Conservative parameterization schemes

TL;DR

This paper introduces methods to develop physical parameterization schemes in weather and climate models that preserve conservation laws and symmetries, ensuring physically consistent simulations.

Contribution

It presents direct and inverse classification methods for constructing conservative parameterization schemes based on differential equation analysis.

Findings

Methods successfully applied to shallow-water equations

Conservative schemes preserve physical invariants

Invariant schemes also retain symmetries

Abstract

Parameterization (closure) schemes in numerical weather and climate prediction models account for the effects of physical processes that cannot be resolved explicitly by these models. Methods for finding physical parameterization schemes that preserve conservation laws of systems of differential equations are introduced. These methods rest on the possibility to regard the problem of finding conservative parameterization schemes as a conservation law classification problem for classes of differential equations. The relevant classification problems can be solved using the direct or inverse classification procedures. In the direct approach, one starts with a general functional form of the parameterization scheme.

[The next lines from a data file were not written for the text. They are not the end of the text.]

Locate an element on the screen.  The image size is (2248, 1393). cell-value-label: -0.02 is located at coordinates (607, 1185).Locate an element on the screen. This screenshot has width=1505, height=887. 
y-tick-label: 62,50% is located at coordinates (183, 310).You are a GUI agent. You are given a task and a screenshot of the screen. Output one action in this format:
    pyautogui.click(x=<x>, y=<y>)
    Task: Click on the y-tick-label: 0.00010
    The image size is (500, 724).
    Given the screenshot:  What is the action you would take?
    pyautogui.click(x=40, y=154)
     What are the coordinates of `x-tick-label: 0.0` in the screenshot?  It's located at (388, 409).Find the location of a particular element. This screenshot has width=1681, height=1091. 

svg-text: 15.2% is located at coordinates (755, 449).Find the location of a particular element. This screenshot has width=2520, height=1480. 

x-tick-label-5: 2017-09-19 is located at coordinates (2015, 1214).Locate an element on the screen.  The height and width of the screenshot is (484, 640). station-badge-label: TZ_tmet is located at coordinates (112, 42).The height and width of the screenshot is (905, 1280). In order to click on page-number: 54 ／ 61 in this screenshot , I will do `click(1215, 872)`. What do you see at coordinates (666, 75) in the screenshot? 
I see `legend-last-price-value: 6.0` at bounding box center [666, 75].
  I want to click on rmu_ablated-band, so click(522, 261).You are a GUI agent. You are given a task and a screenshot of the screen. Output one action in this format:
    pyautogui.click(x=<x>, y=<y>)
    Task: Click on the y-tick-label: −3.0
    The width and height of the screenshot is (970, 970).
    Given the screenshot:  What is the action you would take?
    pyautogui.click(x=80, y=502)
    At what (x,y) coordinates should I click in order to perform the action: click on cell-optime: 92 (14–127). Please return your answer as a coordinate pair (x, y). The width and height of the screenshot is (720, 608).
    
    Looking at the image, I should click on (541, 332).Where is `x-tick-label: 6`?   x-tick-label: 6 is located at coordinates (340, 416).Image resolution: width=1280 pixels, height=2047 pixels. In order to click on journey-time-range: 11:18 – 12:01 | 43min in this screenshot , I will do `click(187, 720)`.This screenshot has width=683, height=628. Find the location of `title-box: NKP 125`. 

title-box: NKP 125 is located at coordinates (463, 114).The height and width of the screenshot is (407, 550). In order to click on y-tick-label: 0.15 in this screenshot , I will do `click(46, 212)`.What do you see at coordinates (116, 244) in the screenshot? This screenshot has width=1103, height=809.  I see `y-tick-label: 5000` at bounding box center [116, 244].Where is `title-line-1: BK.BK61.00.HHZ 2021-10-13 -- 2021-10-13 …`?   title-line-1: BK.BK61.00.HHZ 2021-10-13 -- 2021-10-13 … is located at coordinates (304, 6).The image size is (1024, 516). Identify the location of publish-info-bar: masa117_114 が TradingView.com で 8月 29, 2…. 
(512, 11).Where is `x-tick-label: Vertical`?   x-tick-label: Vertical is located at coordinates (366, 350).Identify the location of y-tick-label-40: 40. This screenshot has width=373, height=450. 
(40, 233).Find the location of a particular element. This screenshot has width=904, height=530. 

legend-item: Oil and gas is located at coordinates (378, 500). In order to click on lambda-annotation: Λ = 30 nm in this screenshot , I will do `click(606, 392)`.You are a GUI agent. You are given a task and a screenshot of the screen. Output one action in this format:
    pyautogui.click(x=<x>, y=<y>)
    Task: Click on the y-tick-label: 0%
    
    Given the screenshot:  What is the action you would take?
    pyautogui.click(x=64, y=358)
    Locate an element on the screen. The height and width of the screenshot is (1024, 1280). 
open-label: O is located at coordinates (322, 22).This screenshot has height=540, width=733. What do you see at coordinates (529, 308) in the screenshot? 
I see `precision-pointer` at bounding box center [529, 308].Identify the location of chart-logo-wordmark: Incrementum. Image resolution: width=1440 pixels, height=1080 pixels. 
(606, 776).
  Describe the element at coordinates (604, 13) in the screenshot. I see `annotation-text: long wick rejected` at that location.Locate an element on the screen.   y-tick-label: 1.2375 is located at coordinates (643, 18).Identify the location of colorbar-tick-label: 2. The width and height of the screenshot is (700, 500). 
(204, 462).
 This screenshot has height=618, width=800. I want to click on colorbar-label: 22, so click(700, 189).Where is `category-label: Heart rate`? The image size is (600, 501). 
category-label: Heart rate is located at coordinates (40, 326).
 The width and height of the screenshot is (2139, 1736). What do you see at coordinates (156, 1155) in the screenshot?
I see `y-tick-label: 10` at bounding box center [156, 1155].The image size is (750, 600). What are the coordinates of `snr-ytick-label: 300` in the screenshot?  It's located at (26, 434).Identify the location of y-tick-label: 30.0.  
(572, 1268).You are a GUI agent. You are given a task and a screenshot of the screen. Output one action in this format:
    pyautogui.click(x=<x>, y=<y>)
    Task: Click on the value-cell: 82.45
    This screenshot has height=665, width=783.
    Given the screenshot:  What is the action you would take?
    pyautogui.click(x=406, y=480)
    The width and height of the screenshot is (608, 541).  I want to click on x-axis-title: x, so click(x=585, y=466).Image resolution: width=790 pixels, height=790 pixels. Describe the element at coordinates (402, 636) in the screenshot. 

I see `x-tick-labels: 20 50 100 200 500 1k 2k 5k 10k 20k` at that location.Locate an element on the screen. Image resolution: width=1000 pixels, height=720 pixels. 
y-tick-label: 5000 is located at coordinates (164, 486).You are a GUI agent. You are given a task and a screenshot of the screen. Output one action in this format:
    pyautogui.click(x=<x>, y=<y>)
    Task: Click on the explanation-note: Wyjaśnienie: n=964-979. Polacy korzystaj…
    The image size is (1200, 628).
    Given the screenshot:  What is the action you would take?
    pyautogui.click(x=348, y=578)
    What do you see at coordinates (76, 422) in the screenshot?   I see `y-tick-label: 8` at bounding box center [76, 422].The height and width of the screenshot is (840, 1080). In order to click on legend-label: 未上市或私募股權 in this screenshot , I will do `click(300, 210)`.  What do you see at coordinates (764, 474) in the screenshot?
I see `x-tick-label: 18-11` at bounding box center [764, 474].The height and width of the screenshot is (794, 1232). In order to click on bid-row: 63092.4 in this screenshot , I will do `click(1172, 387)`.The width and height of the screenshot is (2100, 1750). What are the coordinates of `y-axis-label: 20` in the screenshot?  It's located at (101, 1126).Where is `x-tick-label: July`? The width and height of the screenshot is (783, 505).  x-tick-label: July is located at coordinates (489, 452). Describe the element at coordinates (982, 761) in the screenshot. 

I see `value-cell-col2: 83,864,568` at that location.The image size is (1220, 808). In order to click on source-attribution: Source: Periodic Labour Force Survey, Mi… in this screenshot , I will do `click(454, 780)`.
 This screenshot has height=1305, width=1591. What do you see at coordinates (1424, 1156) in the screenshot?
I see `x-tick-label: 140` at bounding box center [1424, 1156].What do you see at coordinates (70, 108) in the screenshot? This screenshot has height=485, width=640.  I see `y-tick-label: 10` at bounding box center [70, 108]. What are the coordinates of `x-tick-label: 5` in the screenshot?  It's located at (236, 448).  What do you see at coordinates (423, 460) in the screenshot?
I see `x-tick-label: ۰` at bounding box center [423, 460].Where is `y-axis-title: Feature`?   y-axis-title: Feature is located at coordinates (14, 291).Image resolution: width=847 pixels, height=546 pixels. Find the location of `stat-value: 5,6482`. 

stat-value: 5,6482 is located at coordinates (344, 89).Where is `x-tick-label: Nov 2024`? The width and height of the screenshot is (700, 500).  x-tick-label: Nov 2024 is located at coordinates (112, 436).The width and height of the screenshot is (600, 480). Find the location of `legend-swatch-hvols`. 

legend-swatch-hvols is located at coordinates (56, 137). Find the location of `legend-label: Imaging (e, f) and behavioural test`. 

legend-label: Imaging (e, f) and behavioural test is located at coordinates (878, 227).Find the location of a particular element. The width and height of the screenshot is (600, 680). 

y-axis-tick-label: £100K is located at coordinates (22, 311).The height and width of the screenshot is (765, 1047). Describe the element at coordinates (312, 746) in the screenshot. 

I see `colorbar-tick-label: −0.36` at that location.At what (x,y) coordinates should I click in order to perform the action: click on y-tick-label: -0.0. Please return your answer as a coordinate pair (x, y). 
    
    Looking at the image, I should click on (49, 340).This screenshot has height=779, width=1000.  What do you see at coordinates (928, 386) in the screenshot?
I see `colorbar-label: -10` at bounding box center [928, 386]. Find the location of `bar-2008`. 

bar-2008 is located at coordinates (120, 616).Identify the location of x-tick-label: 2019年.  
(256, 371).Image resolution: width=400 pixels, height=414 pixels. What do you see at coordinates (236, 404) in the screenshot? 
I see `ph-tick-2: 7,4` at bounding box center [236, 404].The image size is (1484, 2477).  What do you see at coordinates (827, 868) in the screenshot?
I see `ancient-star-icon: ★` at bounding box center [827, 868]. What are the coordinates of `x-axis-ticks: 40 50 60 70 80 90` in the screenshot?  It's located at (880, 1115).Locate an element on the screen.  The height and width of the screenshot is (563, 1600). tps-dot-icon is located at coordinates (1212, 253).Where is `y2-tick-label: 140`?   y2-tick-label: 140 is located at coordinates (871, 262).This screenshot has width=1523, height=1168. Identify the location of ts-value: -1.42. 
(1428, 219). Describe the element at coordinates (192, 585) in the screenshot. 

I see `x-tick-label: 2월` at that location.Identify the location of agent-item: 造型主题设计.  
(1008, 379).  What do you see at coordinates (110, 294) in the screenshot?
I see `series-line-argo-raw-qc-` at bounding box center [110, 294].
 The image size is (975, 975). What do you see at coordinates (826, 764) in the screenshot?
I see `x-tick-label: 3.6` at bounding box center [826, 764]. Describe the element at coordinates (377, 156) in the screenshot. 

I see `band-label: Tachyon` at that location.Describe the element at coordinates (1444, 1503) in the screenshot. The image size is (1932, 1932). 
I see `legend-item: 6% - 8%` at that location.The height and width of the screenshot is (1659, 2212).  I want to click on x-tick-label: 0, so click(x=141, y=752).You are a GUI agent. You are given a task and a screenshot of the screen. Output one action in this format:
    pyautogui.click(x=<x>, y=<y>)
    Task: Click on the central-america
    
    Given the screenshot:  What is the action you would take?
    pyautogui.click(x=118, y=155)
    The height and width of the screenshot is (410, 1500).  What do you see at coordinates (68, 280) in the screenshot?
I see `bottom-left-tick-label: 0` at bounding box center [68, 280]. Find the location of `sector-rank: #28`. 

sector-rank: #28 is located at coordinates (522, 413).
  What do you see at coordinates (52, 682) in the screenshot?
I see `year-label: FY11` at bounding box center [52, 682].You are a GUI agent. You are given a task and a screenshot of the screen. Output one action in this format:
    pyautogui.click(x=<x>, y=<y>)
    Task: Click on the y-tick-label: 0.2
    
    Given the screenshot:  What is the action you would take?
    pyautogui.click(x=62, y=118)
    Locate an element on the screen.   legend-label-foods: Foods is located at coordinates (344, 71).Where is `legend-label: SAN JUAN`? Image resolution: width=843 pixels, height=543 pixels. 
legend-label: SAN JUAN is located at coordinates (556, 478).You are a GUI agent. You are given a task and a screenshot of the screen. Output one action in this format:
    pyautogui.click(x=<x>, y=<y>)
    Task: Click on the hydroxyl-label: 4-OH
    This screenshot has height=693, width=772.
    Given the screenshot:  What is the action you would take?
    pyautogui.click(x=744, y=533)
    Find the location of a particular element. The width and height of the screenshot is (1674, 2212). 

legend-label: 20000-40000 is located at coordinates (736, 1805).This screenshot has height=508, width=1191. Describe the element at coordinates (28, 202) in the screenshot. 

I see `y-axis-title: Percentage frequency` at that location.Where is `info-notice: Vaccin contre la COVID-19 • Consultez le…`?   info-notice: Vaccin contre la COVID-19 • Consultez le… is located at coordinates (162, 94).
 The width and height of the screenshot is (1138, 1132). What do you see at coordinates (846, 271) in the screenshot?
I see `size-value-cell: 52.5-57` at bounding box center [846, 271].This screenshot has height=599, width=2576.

Specific forms are then found so that corresponding closed equations admit conservation laws. In the inverse approach, one seeks parameterization schemes that preserve one or more pre-selected conservation laws of the initial model. The physical interpretation of both classification approaches is discussed. Special attention is paid to the problem of finding parameterization schemes that preserve both conservation laws and symmetries. All methods are illustrated by finding conservative and conservative invariant parameterization schemes for systems of one-dimensional shallow-water equations.